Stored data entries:
---*---

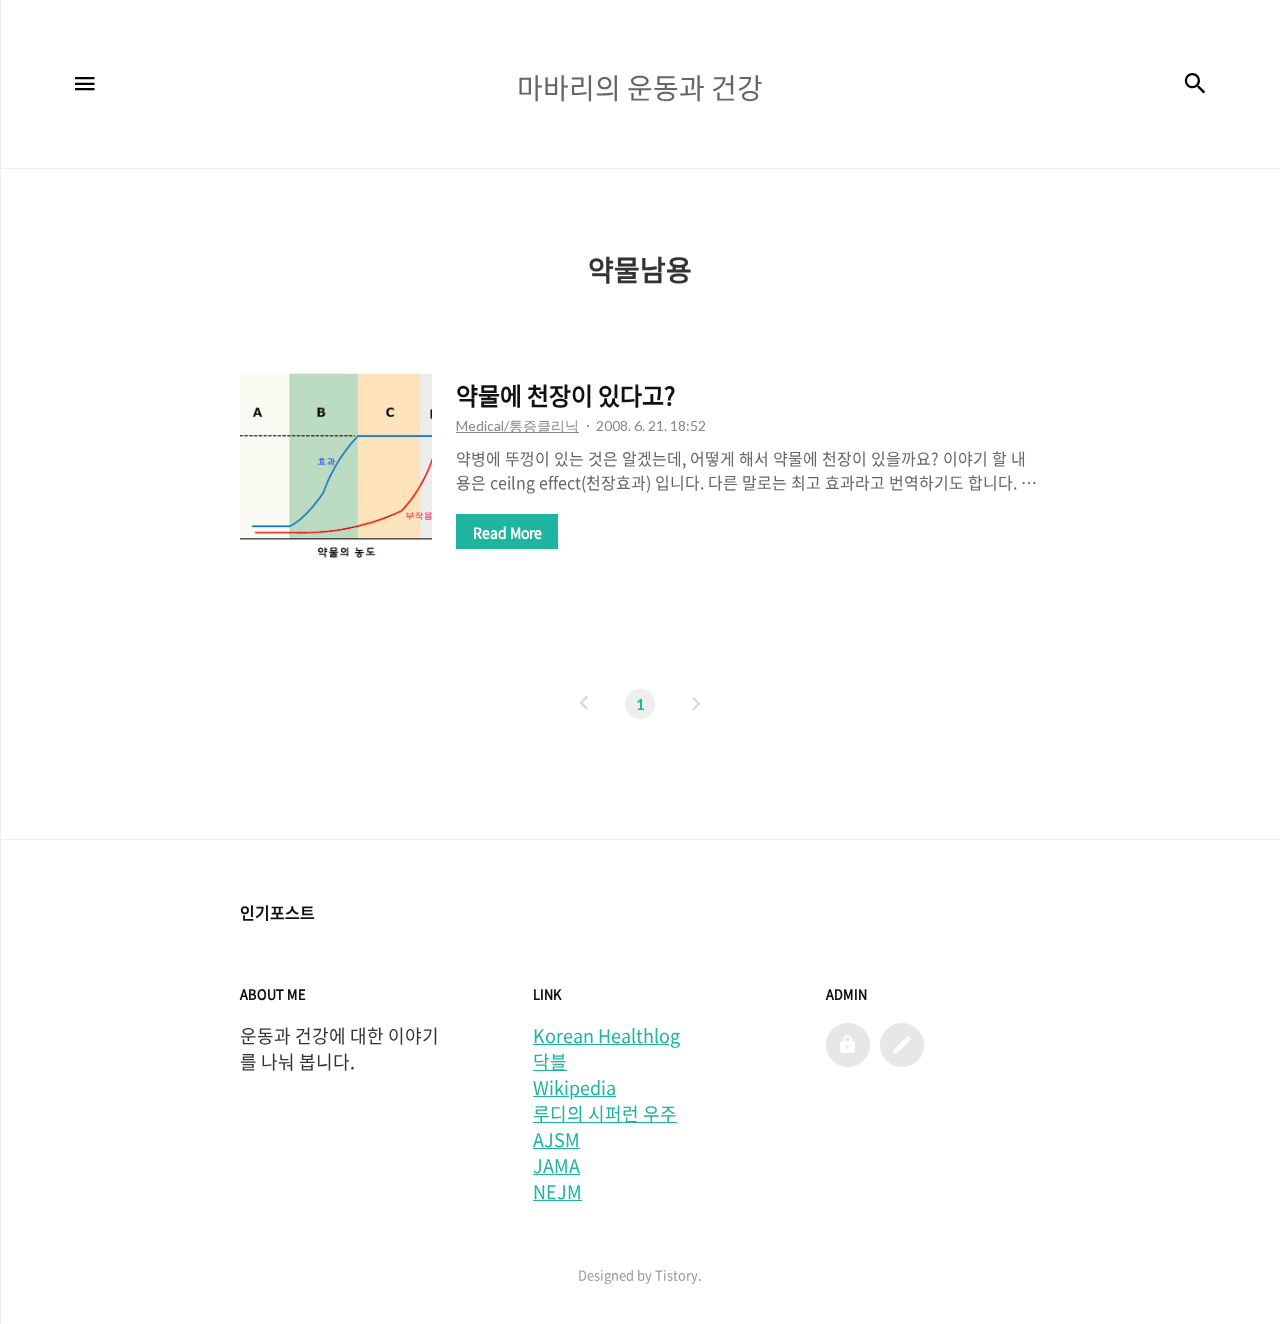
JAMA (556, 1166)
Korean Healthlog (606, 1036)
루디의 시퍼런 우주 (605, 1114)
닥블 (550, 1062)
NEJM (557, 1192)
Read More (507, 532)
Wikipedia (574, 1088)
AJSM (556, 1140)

---*---

Aim of the task: Copy all of the entries verbatim, leaving out any pictures they contain.

Result for this task:
JAMA (556, 1166)
Korean Healthlog (606, 1036)
루디의 시퍼런 우주 (605, 1114)
닥블 (550, 1062)
NEJM (557, 1192)
Read More (507, 532)
Wikipedia (574, 1088)
AJSM (556, 1140)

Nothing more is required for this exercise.